• **Kutipan Dokumen**:

Padahal, di kontrak sudah ditetapkan kontribusinya. Kontrak dimulai dari tahun 2014. Namun jumlah kontribusi sesuai kontrak mulai dibayar tahun 2017 itu sebesar Rp 255.000.000 selama 25 tahun. Selain itu harus bayar 10 persen berdasarkan keuntungan yang didapat setiap tahun.
Kemudian Pemerintah Provinsi NTT meminta menaikan kontribusi 300 persen setiap tahun sehingga membayar kontribusi menjadi Rp 800.000.000 setiap tahun. "Kami bangun hotel secara mandiri karena ini swasta. Pembangunan hotel itu uang kami sudah habiskan sekitar Rp 25 miliar," ungkapnya.
Tuntutan kepada Pemerintah Provinsi NTT yaitu pengembalian hak dengan pengelolaan hotel karena bangunan sudah ada. Atau setidak-tidaknya jika tidak kembali untuk mengelola hotel maka bisa berikan kompensasi.
Sementara Sam Haning selaku kuasa hukum PT. Flobamora sebagai tergugat II, usai persidangan mengatakan bahwa saat mengajukan pertanyaan kepada saksi yang dihadirkan penggugat, terkait apa yang menyebabkan Pemerintah Provinsi NTT mengambil alih lahan di Plago dan Hotel Plago. Sam Haning mengaku mereka (saksi) tidak tahu.
Kemudian pertanyaan yang kedua, apa hubungan antara tergugat I Pemerintah Provinsi NTT dengan tergugat II PT Flobamora, saksi juga tidak tahu. "Maka saya sampaikan ke majelis hakim kami tidak bisa tanya ke saksi ini karena saksi tidak tahu," ungkapnya.
Saksi hanya tahu ada pasang plang tapi tidak tahu sesungguhnya ada wanprestasi yang dilakukan oleh PT. SIM terhadap Pemerintah Provinsi NTT itu semua saksi tidak tahu. "Kalau tidak tahu apa yang harus bisa kita harapkan," ujarnya.

• **Daftar Entri**:
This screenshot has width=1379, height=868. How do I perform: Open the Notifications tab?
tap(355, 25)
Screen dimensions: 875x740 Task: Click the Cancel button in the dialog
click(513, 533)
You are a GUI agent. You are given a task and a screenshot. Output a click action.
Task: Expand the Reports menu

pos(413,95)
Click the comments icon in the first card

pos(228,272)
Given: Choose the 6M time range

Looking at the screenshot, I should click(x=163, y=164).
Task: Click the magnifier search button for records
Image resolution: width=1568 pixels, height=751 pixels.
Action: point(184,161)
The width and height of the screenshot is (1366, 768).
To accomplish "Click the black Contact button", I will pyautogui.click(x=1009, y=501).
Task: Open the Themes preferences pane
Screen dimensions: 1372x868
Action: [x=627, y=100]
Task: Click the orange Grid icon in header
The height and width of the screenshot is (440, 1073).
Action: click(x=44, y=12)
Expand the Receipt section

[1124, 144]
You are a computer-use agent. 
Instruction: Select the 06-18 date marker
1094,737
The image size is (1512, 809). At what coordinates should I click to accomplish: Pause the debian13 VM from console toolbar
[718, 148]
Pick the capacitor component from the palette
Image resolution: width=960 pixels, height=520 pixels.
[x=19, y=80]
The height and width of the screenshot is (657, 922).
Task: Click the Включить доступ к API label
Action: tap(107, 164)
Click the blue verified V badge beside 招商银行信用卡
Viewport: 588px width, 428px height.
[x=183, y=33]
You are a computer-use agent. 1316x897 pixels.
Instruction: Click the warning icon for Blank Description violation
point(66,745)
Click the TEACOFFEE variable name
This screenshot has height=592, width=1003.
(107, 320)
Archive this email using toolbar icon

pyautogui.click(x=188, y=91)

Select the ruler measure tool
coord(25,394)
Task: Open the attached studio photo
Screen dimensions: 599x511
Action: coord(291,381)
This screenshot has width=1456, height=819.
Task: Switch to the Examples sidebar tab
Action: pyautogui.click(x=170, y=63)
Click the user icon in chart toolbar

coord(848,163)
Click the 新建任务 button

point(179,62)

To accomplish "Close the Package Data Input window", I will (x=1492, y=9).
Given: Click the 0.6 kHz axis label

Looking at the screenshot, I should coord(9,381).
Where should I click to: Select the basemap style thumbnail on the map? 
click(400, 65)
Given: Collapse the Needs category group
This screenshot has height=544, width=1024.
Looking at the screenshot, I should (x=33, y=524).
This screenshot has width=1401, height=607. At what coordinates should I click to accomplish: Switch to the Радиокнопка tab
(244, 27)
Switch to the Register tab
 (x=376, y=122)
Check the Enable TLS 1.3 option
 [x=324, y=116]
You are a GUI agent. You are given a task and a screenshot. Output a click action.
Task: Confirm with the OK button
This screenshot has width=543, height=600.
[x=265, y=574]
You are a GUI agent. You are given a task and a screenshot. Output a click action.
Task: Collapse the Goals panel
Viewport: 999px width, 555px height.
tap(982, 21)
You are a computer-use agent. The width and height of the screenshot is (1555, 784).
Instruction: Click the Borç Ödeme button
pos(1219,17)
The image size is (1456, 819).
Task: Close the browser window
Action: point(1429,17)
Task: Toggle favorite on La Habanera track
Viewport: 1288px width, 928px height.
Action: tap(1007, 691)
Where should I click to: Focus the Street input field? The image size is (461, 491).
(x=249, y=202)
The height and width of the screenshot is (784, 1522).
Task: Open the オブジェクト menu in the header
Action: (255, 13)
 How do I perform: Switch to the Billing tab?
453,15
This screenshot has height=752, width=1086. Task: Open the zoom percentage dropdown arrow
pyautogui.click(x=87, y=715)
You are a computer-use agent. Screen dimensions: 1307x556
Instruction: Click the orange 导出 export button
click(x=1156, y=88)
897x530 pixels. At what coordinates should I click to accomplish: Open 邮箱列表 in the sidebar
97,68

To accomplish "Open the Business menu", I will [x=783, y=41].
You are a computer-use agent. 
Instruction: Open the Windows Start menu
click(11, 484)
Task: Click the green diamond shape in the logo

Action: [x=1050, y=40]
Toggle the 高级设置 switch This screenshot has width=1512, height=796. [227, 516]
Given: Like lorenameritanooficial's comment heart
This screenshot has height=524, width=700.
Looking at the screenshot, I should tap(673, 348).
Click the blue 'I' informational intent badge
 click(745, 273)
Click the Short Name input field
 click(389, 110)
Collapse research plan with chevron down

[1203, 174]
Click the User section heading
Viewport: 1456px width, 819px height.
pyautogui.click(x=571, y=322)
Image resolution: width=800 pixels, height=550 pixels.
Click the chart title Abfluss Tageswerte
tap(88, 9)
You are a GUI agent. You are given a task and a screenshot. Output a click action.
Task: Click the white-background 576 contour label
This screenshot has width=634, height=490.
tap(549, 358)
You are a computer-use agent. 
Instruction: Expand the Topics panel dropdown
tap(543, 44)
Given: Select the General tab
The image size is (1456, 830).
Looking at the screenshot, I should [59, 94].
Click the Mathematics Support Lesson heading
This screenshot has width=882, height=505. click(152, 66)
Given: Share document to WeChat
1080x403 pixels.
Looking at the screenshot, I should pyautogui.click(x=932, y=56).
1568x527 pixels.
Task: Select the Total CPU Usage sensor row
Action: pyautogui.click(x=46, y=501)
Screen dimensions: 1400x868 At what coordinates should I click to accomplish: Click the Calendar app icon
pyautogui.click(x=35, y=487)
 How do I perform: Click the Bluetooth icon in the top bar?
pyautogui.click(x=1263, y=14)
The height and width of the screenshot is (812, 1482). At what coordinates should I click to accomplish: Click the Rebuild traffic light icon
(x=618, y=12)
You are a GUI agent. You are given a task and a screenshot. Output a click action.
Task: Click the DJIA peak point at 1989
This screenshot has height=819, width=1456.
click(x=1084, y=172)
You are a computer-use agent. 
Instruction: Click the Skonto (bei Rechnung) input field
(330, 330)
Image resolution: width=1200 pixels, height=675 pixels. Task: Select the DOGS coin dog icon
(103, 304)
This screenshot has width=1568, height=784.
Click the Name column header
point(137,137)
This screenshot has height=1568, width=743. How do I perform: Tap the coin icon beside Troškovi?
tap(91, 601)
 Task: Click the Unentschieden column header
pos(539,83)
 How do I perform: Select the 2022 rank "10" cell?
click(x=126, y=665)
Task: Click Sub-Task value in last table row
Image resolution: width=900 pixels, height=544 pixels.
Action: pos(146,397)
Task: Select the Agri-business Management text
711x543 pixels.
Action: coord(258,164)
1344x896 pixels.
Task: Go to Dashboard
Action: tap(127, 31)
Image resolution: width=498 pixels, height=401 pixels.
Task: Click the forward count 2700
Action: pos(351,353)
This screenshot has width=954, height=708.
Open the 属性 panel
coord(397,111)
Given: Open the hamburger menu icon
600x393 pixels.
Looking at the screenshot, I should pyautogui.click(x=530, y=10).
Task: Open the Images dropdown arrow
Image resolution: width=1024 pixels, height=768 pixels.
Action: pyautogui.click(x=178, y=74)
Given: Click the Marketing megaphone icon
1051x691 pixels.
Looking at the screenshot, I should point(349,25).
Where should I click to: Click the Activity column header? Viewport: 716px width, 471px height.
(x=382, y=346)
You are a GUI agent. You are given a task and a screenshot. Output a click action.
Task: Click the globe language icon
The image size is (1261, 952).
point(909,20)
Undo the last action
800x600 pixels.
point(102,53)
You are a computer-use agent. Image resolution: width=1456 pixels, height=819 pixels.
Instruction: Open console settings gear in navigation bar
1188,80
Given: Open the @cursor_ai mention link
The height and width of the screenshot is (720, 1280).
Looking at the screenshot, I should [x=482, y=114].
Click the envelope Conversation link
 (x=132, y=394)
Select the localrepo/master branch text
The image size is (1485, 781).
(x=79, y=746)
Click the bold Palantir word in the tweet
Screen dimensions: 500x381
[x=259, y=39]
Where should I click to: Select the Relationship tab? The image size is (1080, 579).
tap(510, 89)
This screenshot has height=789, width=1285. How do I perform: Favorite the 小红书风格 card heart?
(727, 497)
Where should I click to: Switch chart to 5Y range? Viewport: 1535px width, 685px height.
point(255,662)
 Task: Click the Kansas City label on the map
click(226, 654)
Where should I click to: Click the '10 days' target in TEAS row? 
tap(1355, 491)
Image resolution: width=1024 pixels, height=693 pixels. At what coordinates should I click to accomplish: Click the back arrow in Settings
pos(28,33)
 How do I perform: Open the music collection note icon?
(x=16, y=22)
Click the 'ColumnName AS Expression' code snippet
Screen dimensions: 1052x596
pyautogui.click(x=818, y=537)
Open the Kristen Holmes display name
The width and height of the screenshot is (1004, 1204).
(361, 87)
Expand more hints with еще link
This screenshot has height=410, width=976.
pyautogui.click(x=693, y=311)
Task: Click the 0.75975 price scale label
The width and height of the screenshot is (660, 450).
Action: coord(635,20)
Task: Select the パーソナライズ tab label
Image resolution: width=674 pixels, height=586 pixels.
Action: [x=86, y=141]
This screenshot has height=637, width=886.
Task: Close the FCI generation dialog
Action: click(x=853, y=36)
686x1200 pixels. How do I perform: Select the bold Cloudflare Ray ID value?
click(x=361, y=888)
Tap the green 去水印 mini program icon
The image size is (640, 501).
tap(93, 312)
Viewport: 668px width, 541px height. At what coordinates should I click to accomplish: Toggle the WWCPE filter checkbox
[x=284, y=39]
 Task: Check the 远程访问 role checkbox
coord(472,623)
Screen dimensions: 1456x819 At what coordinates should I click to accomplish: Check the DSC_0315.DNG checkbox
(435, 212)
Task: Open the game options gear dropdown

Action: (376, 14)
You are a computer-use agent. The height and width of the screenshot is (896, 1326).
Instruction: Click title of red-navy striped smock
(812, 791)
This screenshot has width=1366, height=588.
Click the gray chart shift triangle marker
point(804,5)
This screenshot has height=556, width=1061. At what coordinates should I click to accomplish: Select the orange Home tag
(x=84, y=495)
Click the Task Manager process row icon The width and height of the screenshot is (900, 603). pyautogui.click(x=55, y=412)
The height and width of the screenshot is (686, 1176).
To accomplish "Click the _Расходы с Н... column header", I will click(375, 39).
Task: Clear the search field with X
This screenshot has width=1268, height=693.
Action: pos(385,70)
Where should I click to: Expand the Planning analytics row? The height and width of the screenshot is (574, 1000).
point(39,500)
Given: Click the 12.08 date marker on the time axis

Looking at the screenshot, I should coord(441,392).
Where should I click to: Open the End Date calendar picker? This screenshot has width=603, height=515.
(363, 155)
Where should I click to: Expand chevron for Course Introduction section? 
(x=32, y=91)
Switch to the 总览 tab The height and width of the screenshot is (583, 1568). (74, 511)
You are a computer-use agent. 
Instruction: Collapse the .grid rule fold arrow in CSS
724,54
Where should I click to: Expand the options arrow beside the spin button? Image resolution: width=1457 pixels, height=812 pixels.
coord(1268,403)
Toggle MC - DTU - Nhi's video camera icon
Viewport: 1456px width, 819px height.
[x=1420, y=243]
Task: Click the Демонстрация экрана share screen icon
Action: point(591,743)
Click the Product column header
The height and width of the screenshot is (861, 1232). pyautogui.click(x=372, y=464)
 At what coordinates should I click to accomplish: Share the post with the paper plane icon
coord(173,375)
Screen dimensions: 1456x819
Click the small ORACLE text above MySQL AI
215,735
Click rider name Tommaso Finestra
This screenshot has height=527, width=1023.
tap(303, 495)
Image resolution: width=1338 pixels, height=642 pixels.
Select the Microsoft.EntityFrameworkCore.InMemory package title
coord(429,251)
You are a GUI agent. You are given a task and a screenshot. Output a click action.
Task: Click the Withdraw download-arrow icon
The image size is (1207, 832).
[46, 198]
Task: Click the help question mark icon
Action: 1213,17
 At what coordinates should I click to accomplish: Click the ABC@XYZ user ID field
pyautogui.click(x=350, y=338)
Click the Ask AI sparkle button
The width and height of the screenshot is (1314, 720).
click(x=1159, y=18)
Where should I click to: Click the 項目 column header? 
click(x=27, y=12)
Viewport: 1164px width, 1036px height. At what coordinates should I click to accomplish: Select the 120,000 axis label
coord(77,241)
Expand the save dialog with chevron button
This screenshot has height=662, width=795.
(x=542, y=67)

• **Tugas Latihan**:
**1.** Dalam kutipan dokumen tentang sengketa Hotel Plago, berapa besar kontribusi setiap tahun setelah Pemerintah Provinsi NTT meminta kenaikan 300 persen?
**2.** Sebutkan semua jumlah uang dalam rupiah yang tercantum dalam kutipan dokumen tentang sengketa Hotel Plago.
**3.** Sambunglah kutipan dokumen tentang sengketa Hotel Plago, mulai setelah kalimat terakhirnya.

• **Daftar Jawaban**:
**1.** Rp 800.000.000 setiap tahun.

**2.**
- Rp 255.000.000
- Rp 800.000.000
- Rp 25 miliar

**3.**
Penggugat akan mengajukan satu saksi dan ahli lagi untuk memperkuat dalil-dalil yang disampaikan oleh saksi. "Setahu saya, kasus ini ada wanprestasi yang dilakukan oleh PT. SIM terhadap Pemerintah Provinsi NTT. Sekira Rp 800 juta lebih," jelasnya.
Kalau tuduhan-tuduhan terhadap PT. Flobamora untuk mendapatkan uang lalu diberikan kepada Pemerintah Provinsi NTT sebesar Rp 850 juta, kata Sam Haning, bahwa saksi juga tidak tahu.
"Seharusnya, saksi yang tahu, melihat, mengetahui bisa memperkuat fakta-fakta yang ada di persidangan," tandasnya.
Sampai dengan saat ini PT. Flobamora belum mengelola hotel tersebut. Kenapa belum beroperasi? Pertama, karena ada masalah. Kedua, ada kendala-kendala yang dihadapi. Wanprestasi ini karena ada menunggak pembayaran sehingga Pemerintah Provinsi NTT ambil alih.Sementara dari PT. Flobamora belum melaksanakan apa-apa.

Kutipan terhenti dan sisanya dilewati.